======== TEXT EXCERPT ========

Thus, in 'MLM' rackets, the innocent looking products/sevices' function has been to hide what is really occurring - i.e The operation of an unlawful, intrinsically fraudulent, rigged-market where effectively no non-salaried (transient) participant can generate an overall net-profit, because, unknown to the non-salaried (transient) participants, the market is in a permanent state of collapse and requires its non-salaried (transient) participants to keep finding further (temporary) de facto slaves to sustain the enticing illusion of stability and viability.

Meanwhile an insignificant (permanent) minority direct the 'Long Con' - raking in vast profits by selling into the rigged-market and by controlling/withholding all key-information concerning the rigged-market's actual catastrophic, ever-shifting results from its never-ending chain of (temporary) de facto slaves.

Although cure-all pills potions and vitamin/dietary supplements, household and beauty, products have been most-prevalent, it is possible to use any product, and/or service, to dissimulate a rigged-market swindle. There are even some 'MLM' rackets that have been hidden behind well-known traditional brands (albeit offered at fixed high prices). Some 'MLM' rackets have included 'cash-back/discount shopping cards, travel products, insurance, energy/communications services' and 'crypto-currencies' in their controlling scenarios.

No matter what bedazzling product/service has been dangled as bait, in 'MLM' rackets, there has been no significant or sustainable source of revenue other than never-ending chains of contractees of the 'MLM' front companies. These front-companies always pretend that their products/services are high quality and reasonably-priced and that for anyone prepared to put in some effort, the products/services can be sold on for a profit via expanding networks of distributors based on value and demand. In reality, the underlying reason why it has mainly only been (transient) 'MLM' contractees who have bought the various products /services (and not the general public) is because they have been tricked into unconsciously playing along with the controlling scenario which constantly says that via regular self-consumption and the recruitment of others to do the same, etc. ad infinitum, anyone can receive a future (unlimited) reward.

I've been examining the 'MLM' phenomenon for around 20 years. During this time, I've yet to find one so-called 'MLM' company that has voluntarily made key-information available to the public concerning the quantifiable results of its so-called 'income opportunity'.

========

OBJECTIVE A> Render this sentence from the passage on MLM rackets in Spanish: "There are even some 'MLM' rackets that have been hidden behind well-known traditional brands (albeit offered at fixed high prices)."
OBJECTIVE B> Take the passage on MLM rackets further, picking up right after its last sentence.
The records that come next are unrelated to the passage on MLM rackets and stand as material of their own.

======== PROVIDED INFORMATION ========

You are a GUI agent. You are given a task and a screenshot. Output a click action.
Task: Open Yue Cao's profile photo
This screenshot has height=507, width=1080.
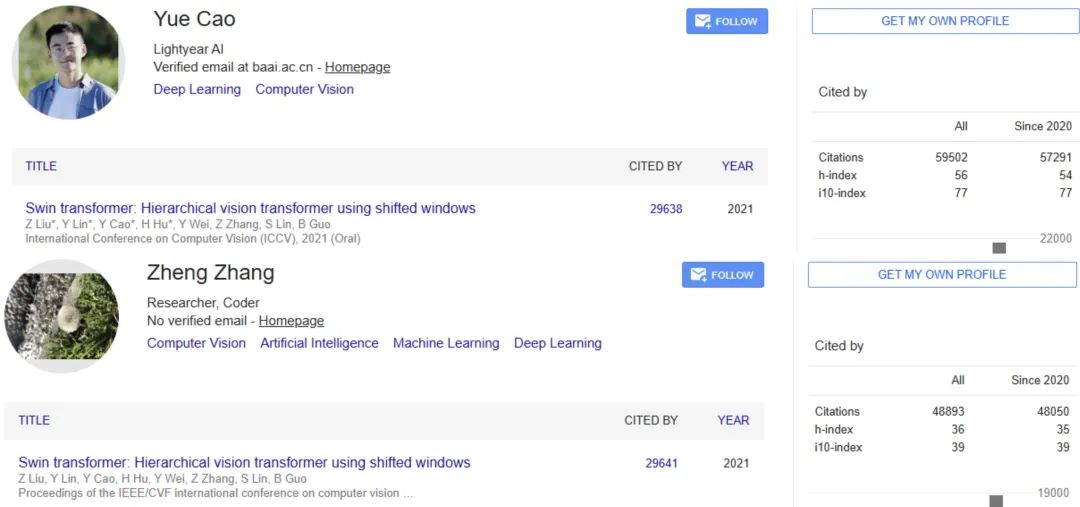click(68, 62)
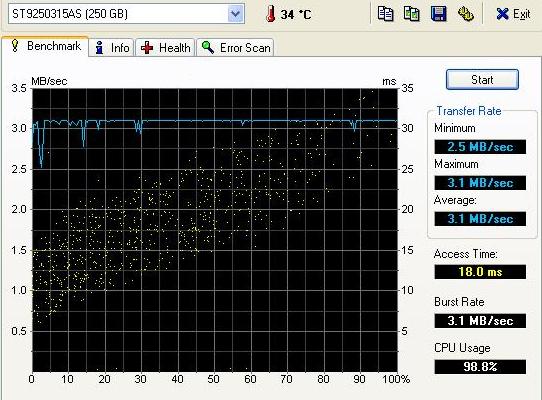The image size is (542, 400).
Task: Click the floppy disk save screenshot icon
Action: (x=439, y=14)
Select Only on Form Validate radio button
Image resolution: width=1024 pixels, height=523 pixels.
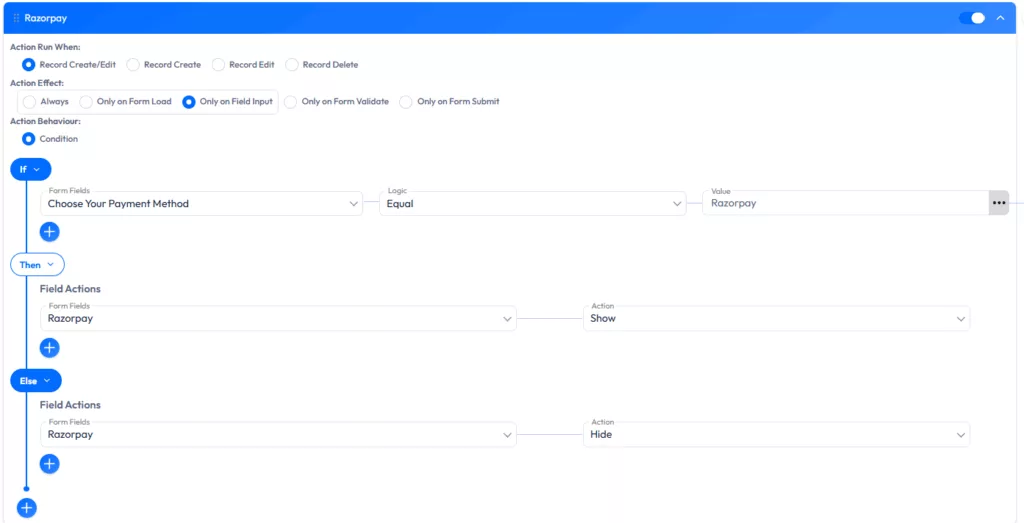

========

WRITTEN RESPONSE A> Incluso hay algunas estafas 'MLM' que se han ocultado tras marcas tradicionales muy conocidas (aunque ofrecidas a precios altos fijos).

WRITTEN RESPONSE B>
Part of the key-information that all 'MLM' bosses seek to hide concerns the overall number of persons who have signed contracts since the front companies were instigated and the retention rates of these contractees. 

When rigorously investigated, the overall hidden net-loss churn rates for so-called 'MLM income opportunites' has turned out to have been effectively 100%. Thus, anyone claiming (or implying) that it is possible for anyone to make a penny of net-profit, let alone a living, in an 'MLM,' cannot be telling the truth and will not provide quantifiable evidence to back up his/her anecdotal claims.



Although a significant number of 'MLM' front-companies (like 'Vemma', 'Fortune Hi-Tech Marketing', 'Wake Up Now') have been shut-down by commercial regulators, some of the biggest 'MLM' rackets (like 'Amway' ,'Herbalife', Forever Living Products' ) have continued to hide in plain sight whilst secretly churning tens of millions of losing participants over décades.




The quantifiable results of the self-perpetuating global 'Long Con' known as 'Multi Level Marketing,' have been fiendishly hidden by convincing victims that they are 'Independent Business Owners' and that any losses they incurred, must have been entirely their own fault.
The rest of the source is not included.